FBI hunts Anonymous activists

The FBI is currently conducting a investigatory sweep of at least 40 cyber activists suspected of participating in retaliatory DDoS attacks under the auspices of Anonymous.

“FBI agents [Thursday] executed more than 40 search warrants throughout the United States as part of an ongoing investigation into recent coordinated cyber attacks against major companies and organizations,” the Bureau confirmed in a press release.

“These distributed denial of service attacks (DDoS) are facilitated by software tools designed to damage a computer network’s ability to function by flooding it with useless commands and information, thus denying service to legitimate users.”

The FBI also emphasized that “facilitating or conducting” a DDoS attack was illegal and punishable by up to 10 years in prison.

Meanwhile, Anonymous responded to the recent arrest of 5 UK activists by issuing an official statement that harshly criticized the British government.

According to the organization, the above-mentioned action illustrates that law enforcement officials “do not seem to understand the present-day political and technological reality,” and amounts to no less than a “declaration of war” against Anonymous.

“As traditional means of protest (peaceful demonstrations, sit-ins, the blocking of a crossroads or the picketing of a factory fence) have slowly turned into nothing but an empty, ritualized gesture of discontent over the course of the last century, people have been anxiously searching for new ways to pressure politicians and give voice to public demands in a manner that might actually be able to change things for the better.

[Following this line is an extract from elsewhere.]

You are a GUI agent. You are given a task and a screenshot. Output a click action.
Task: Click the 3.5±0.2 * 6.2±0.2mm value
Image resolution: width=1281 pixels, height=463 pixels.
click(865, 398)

“[We] have, for now, found this new  way of voicing civil protest in the form of the DDoS, or Distributed Denial of  Service, attack. Just as is the case with traditional forms of protest, we block access to our opponents infrastructure to get our message across. Whether or not this infrastructure is located in the real world or in cyberspace, seems completely irrelevant to us.

“The fact that thousands of people from all over the world felt the need to participate in these attacks on organizations targeting Wikileaks and treating it as a public threat, rather than a common good, should be something that sets you thinking. You can easily arrest individuals,

but you cannot arrest an ideology. We are united by a common objective and we can and WILL cross any borders to achieve that.”